» **EXCERPT TO READ**
THE COMMISSION ERRED WHEN, THERE BEING A
DISPUTE AS TO WHETHER OR NOT THE PURPOSE OF THE ORDER DATED FEBRUARY 14, 1975
HAD BEEN COMPLIED WITH AND WHETHER THERE WAS STILL CONFUSING SIMILARITY BETWEEN
THE CORPORATE NAMES OF RESPONDENTS AND THE NEW NAME OF PETITIONER, IT DID NOT
GRANT PETITIONER’S PRAYER THAT A HEARING BE HELD TO THRESH THE ISSUE.”

The Court finds no merit in the petition.

The order of the public respondent SEC of February 14, 1975 which
has long become final and executory clearly spells
out that petitioner must “take out ARMCO and substitute another word in
lieu thereof in its corporate name by amending the articles of incorporation to
that effect, x x x.”
Far from complying with said order petitioner amended its corporate name into
ARMCO Structures, Inc., and secured its approval by the SEC on March 22, 1976.  That this amendment was made by petitioner
without the knowledge of the proper authorities of the SEC is borne by the fact
that thereafter on January 6, 1977
an order was issued by the SEC requiring petitioner, its board of directors,
and officers to comply with the order of the Commission of February 14, 1975.  When the attention of the SEC was called by
petitioner that the change of corporate name had been undertaken by it to ARMCO
Structures, Inc. and asked that it be considered as a substantial compliance
with the order of February 14, 1975, the SEC in its order of January 17, 1979
speaking through its hearing officer Antonio R. Manabat
ruled as follows:

“The Order of February
14, 1975, cannot but be clearer than what it purports to require or
demand from respondent.  Under in no
distinct terms, it enjoins the removal or deletion of
the word ‘Armco’ from respondent’s corporate
name, which was not so complied with.

» **DIRECTIONS**
Transcribe the stretch of the court passage on the ARMCO corporate name from "THE COMMISSION ERRED" through "in the petition.".

» **DATA LISTING**
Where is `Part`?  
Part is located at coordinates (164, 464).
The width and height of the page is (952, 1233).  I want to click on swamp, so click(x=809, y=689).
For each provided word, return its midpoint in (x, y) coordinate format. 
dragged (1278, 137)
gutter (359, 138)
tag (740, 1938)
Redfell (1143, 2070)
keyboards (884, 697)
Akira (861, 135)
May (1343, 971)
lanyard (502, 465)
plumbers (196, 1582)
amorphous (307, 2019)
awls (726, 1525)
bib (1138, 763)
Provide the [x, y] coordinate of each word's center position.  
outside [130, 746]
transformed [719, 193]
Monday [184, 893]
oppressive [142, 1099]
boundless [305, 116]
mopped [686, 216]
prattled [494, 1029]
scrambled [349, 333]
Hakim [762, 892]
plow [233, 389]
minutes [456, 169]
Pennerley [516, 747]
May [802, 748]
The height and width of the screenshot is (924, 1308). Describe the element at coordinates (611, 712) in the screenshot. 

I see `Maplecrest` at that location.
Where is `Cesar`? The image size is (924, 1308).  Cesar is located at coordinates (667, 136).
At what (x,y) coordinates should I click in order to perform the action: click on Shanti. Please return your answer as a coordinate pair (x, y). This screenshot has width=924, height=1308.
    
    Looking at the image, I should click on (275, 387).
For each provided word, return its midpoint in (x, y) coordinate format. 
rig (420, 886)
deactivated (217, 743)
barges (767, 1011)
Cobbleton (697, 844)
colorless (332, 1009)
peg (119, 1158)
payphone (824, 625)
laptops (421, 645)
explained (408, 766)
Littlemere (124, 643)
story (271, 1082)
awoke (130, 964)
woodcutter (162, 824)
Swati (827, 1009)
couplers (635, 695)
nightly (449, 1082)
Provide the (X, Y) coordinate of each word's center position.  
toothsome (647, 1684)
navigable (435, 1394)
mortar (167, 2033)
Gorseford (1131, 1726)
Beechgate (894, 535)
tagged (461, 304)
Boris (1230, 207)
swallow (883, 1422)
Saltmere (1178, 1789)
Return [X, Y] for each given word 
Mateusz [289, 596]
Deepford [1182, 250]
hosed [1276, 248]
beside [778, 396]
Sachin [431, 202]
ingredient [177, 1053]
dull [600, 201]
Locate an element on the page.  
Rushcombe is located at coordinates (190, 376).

» **REPLY**
THE COMMISSION ERRED WHEN, THERE BEING A
DISPUTE AS TO WHETHER OR NOT THE PURPOSE OF THE ORDER DATED FEBRUARY 14, 1975
HAD BEEN COMPLIED WITH AND WHETHER THERE WAS STILL CONFUSING SIMILARITY BETWEEN
THE CORPORATE NAMES OF RESPONDENTS AND THE NEW NAME OF PETITIONER, IT DID NOT
GRANT PETITIONER’S PRAYER THAT A HEARING BE HELD TO THRESH THE ISSUE.”

The Court finds no merit in the petition.